Mit unserem ganzen Pilgergepäck auf dem Rücken kommen wir in Dijon am zentralen Bahnhof an. Wir sind noch nicht am Ziel unserer Reise angekommen. Am liebsten möchte ich mich schon mal in Ruhe zum Bahnsteig begeben, an dem unser Zug abfahren wird. Dort will ich dann ganz entspannt auf die Einfahrt des Zuges warten. Doch, wo ist denn nun das Gleis? In meinen Unterlagen habe ich keinen Vermerk dazu. Naja, dafür gibt es ja schließlich die großen Fahrpläne in der Eingangshalle. Muss mich etwas mehr konzentrieren, denn ich habe die Angabe nicht sofort gefunden. Sie wird schon irgendwo stehen. Also, noch mal in Ruhe alles systematisch auf dem Plan studieren. Hier finde ich nun auch den gesuchten Zug in der richtigen Fahrtrichtung und der korrekten Uhrzeit. Jawoll, das ist er!Hallo, wo steht denn jetzt die Nummer für das Gleis? Das kann doch nicht so schwierig sein. Es ist aber schwierig. Irgendwo muß diese Nummer doch stehen. Da erst bemerke ich, dass es noch eine große Anschlagstafel gibt, die mir bestimmt weiter hilft. Da finde ich des Rätsels Lösung. Nun ist Geduld gefragt, denn die Antwort kommt erst am Ende der Wartezeit. Hier wird die Gleisnummer, das kleine, aber bedeutsame Detail bekannt gegeben, kurz bevor der Zug in den Bahnhof einfährt. Alle Reisenden stehen in der belebten Eingangshalle und warten auf diese Bekanntgabe. Die Anzeige wird aktualisiert.
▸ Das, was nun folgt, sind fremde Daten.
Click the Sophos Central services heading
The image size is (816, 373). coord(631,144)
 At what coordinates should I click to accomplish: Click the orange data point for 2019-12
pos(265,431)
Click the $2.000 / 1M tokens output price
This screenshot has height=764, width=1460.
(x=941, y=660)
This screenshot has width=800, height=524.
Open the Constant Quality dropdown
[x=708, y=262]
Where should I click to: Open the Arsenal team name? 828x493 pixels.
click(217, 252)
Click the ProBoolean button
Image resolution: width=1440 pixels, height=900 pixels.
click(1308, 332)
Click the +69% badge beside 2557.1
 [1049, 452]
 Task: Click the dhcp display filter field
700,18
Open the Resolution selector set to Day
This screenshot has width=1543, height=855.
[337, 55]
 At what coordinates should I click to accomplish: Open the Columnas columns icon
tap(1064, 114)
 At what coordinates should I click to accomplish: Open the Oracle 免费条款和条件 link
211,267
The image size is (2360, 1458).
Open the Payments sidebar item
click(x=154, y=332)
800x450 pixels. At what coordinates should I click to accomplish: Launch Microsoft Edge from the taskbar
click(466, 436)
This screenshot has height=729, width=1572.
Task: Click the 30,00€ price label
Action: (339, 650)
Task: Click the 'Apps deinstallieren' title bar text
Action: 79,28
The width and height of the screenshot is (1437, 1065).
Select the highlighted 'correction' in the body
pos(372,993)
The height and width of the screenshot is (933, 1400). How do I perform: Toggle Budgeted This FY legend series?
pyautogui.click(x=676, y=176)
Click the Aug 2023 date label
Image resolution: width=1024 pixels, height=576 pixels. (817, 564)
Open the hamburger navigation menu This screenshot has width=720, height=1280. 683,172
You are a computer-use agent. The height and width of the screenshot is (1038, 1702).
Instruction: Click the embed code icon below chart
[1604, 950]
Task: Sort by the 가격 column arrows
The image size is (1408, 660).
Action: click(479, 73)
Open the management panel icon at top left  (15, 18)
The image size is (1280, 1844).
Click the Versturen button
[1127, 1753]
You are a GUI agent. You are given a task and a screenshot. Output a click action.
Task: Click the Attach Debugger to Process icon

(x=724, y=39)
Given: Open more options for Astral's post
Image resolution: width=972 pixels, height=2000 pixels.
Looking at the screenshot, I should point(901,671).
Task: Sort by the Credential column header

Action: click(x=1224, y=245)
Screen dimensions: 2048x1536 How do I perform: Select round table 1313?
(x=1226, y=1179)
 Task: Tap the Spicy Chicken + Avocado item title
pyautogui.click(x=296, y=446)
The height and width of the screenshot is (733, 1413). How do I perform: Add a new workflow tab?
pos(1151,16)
Mit einmal kommt Bewegung in die Leute.Wie von einem Magneten angezogen, strömen die Menschen jetzt alle in eine Richtung. Mit der Menge bewegen auch wir uns vorwärts zu dem gerade bekannt gegebenen Bahnsteig. Der Sinn in der kurzfristigen Zuordnung der Gleise ist wahrscheinlich dieser. Es gibt keine Verzögerungen durch einen anderen Zug, der noch auf einen Gleis steht und die Einfahrt des nachfolgenden Zuges blockieren könnte. Vielleicht ist es auch ganz anders. Wer weiß das schon so genau.Andere Länder andere Sitten.